Q) Aside from athletics, what else interest you? You could say the other part of your life beyond athletics.
I am excited to graduate as a Doctor of Chiropractic towards the end of next year. I plan on associating with my chiropractor Dr Kelvin Ng to serve the Singaporean community, from babies to athletes to geriatrics. I am blessed to be able to ensure patients’ nervous systems are firing at optimum potential in an effective, holistic, non-invasive way. My health has personally benefitted so much from chiropractic care since 2010 so it is my calling to give back. For example, I have not sustained a single training injury and only fell sick once (more importantly I bounced back from that episode in two days drug-free). Athletics and healthcare aside, I love playing music in the form of singing, guitar, and piano to bring joy in others’ lives.
Q) How do you fit in your training/competing with your family and studies/work?

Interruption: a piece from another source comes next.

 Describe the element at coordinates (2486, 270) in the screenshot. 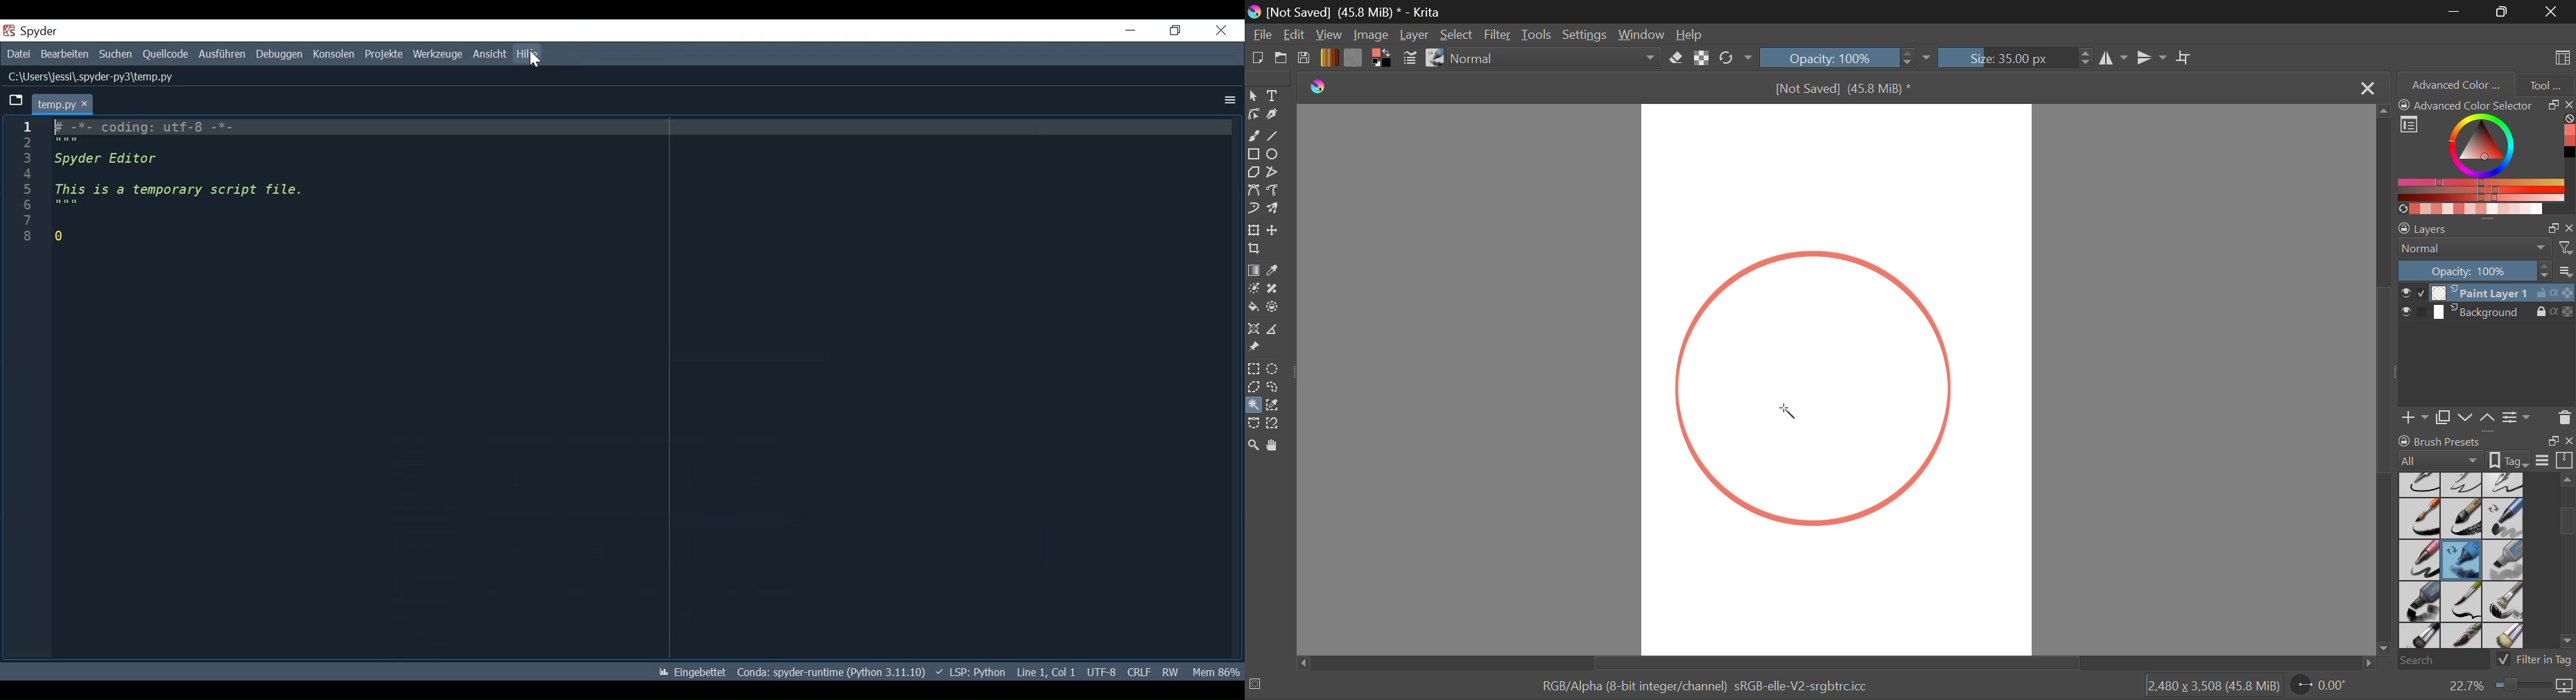

I see `Layer Opacity` at that location.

It boils down to genuinely loving what you do. I love both athletics and chiropractic, seeing them as a synergistic fit. This is why I do not mind the many daily unseen sacrifices that are involved. I know that it will all be worth it at the end of the day. However, life is all about balance. Striking that balance is easier said than done, but possible from my case as well as many other top athletes. To me, a life with all work and no play is a recipe for burnout and isolation. Thus, whatever limited time I have, I make the most out of it. When in the presence of good friends, family, or God, I stay focused on the present moment. When training, studying, or taking care of patients, I likewise stay focused on the present moment. I cut down on the distractions in-between that are of lesser priority, for example by not having a television.
Q) Share with the readers, some aspects of your training regime.
I typically run 13 times a week, which consists of speed workouts, a long run, and many easy runs. In addition, I do a strength and conditioning session once a week. There are countless hours and kilometres that need to put in, which any top marathoner would understand.
Q) What are your long term athletics goals?
To qualify for the 2020 Olympics Marathon in Tokyo, while continuing to be a mentor and inspiration to other athletes.
Q) What advice do you have for young aspiring athletes?
The Kenyans have a saying which is to “train hard, win easy”. There are no results that come overnight. The journey will be filled with not only ups but the occasional downs, so you need to have the patience and resilience to see it through. It takes a village to raise a top athlete so be grateful for all the souls that have gotten you to where you are. With faith and belief anything is possible, so do not let conventional wisdom or anyone tell you otherwise. My journey so far from 4h29m34s to 2h32m12s is testament to that. Last but not least, remain humble by running for something bigger than yourself.